What is this?
AnimeCodex is my personal anime tracker. Once I made MangaCodex I figured I might as well make one for anime as well.
Some items are franchises instead of individual shows. It made more sense to group related things rather than have 5, 10, 50 items for one franchise (the “50” isn't a hypothetical, Lupin has even more entries than that).

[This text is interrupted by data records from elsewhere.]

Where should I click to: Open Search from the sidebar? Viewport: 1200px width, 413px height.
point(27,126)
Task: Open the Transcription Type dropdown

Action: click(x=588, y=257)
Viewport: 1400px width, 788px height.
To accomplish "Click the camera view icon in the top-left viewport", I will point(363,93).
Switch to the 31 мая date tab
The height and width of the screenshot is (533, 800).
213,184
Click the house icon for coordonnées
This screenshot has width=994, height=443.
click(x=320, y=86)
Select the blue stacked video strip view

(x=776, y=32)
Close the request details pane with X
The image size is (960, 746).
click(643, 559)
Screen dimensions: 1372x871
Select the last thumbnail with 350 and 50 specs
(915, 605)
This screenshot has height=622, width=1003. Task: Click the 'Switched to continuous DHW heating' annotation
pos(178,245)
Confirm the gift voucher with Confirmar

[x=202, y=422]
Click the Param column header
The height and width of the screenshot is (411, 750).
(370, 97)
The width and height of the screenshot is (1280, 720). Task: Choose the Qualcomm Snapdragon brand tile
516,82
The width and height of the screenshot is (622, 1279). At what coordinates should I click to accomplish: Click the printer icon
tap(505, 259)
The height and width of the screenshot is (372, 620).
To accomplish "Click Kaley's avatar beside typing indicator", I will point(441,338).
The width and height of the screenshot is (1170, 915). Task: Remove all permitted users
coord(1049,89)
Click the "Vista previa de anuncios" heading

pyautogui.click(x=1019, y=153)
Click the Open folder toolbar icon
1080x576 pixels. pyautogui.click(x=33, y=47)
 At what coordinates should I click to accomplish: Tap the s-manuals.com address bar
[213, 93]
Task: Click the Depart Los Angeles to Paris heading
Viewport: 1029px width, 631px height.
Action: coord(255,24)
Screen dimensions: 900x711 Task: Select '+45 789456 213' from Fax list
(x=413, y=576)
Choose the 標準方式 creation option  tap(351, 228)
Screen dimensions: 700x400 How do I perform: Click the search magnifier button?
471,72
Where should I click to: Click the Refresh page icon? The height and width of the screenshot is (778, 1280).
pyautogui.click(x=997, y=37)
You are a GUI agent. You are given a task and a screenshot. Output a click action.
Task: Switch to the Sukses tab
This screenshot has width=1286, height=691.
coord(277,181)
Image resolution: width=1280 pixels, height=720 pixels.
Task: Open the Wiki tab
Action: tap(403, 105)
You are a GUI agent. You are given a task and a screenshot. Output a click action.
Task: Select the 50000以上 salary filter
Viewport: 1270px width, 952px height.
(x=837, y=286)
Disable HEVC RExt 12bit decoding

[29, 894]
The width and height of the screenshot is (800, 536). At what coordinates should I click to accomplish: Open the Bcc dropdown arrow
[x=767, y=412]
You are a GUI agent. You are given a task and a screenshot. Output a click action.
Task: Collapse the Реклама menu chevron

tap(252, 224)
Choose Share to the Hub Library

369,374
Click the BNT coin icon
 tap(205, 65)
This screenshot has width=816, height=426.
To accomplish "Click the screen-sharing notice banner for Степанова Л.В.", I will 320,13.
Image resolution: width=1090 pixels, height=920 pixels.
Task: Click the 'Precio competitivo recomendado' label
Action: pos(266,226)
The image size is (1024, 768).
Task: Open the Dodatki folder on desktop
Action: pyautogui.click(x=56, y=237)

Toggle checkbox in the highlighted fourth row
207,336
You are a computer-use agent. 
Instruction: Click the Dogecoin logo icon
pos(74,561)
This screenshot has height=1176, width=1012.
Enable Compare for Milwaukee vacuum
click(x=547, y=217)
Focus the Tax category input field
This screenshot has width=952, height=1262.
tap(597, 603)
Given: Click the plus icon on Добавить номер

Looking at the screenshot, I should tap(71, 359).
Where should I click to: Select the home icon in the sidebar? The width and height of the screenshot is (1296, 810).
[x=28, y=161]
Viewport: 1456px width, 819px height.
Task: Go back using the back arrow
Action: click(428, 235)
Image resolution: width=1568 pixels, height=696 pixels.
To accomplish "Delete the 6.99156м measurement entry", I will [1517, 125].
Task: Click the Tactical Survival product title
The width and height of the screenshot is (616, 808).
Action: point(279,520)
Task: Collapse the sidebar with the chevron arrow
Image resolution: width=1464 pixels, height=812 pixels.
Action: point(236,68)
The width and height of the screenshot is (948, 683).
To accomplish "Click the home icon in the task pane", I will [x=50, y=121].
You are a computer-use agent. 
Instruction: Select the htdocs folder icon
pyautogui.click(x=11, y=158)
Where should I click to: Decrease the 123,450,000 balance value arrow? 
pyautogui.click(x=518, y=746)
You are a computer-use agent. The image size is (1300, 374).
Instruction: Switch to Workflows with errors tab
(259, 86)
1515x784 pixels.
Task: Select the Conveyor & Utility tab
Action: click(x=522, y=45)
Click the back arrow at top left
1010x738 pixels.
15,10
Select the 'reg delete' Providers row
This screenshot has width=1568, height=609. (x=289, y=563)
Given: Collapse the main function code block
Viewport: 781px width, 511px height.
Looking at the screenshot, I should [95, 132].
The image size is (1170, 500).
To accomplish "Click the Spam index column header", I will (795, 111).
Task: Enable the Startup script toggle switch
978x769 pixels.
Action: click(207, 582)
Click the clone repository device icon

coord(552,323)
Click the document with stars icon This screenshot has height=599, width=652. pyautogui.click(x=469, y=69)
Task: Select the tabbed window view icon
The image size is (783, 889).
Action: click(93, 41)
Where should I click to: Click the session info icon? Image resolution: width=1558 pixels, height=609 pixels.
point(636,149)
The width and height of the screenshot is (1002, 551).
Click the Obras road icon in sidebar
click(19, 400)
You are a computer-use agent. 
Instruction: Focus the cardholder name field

Works are marked for status: in-progress (), finished (), and dropped (), though if I drop a show I'm more likely to just remove it. If a work's unmarked, then I haven't started it. If I mark a franchise as finished then that means I'm done watching it (on my own time, at least), even if I haven't watched every part.
Other stuff:
- I watched a bunch of stuff years ago that I haven't listed here
- tags may be inaccurate for works I haven't started or finished
- I didn't include credits, because I'd have to add way too many and besides, the data exists elsewhere in more authoritative forms
- covers mostly come from AniList, scaled down and converted to 20%-quality WebP
Tags
Some notes about some of the tags:
Info on individual tags
- academia
- When something's being studied in an academic, higher-education way
- action
- not just for any story featuring significant physical action, but those that focus on it (slow-mo, sakuga, etc.)
- art
- anything about the practice and creations of an art form, rather than the style of the anime
- big
- anything about big scales of space and time
- cooking
- manga with actual recipes, or at least focus on process and ingredients (even fantasy ones)
- historical
- works set in real time periods significantly before the time the work was created, specifically those that put a lot of detail into presenting the era (counter-example: Mushishi doesn't make much of the specific period it's set in, even though it's set in historical Japan, so I haven't given it this tag)
- humanimals
- animals as stand-ins for humans
- work
- stories with a focus on workplaces, conditions, politics, and practice, not just that involve characters who're employed
- xenoscope
- Japanese works about real-world places outside Japan and people who aren't Japanese (or the same for Korean, Chinese, etc.)